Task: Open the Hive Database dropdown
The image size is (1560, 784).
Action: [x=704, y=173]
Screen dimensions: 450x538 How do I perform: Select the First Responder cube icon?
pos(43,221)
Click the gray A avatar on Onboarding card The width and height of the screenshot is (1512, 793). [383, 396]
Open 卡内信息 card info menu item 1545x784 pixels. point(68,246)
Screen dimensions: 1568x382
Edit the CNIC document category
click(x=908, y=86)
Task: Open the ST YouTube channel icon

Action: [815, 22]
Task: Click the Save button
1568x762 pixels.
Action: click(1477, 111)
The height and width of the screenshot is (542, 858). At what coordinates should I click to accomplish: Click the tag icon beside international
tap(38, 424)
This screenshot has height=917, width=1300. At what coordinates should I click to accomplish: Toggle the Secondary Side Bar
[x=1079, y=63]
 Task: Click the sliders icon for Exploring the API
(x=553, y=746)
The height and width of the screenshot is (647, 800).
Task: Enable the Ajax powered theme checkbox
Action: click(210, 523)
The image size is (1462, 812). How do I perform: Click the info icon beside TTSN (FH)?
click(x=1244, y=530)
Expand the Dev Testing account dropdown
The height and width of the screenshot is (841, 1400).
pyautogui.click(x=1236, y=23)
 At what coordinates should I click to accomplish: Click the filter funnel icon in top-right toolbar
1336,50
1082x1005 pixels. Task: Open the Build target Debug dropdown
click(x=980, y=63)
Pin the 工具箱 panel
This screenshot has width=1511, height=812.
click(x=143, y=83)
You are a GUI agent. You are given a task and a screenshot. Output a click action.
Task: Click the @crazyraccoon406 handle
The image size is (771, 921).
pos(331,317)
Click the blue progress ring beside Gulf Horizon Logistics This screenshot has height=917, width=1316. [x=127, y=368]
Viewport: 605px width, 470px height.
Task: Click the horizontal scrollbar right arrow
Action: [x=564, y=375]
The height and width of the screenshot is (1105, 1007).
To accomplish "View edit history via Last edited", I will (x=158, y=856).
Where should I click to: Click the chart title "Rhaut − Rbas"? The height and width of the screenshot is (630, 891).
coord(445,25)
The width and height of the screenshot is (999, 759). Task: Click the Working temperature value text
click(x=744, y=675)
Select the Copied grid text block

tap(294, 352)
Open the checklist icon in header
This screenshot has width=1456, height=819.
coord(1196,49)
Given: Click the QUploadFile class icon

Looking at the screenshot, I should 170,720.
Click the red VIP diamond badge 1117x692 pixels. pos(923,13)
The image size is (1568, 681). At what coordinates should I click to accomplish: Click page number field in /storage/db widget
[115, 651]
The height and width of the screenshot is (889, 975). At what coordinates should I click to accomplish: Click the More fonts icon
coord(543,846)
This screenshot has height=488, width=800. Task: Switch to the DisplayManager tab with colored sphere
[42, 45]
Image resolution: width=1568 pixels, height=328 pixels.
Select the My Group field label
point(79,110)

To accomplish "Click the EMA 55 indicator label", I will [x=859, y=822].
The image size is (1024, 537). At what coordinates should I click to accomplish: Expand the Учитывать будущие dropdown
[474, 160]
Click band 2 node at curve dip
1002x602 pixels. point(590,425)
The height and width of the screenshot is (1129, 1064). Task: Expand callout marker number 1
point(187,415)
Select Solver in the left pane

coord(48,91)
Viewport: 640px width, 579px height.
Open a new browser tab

_ _ _ _

### To do
Copy the listing above from the line containing "The image size is (1024, 537)." through its last line, inclusive, with no changes.

### Task output
The image size is (1024, 537). At what coordinates should I click to accomplish: Expand the Учитывать будущие dropdown
[474, 160]
Click band 2 node at curve dip
1002x602 pixels. point(590,425)
The height and width of the screenshot is (1129, 1064). Task: Expand callout marker number 1
point(187,415)
Select Solver in the left pane

coord(48,91)
Viewport: 640px width, 579px height.
Open a new browser tab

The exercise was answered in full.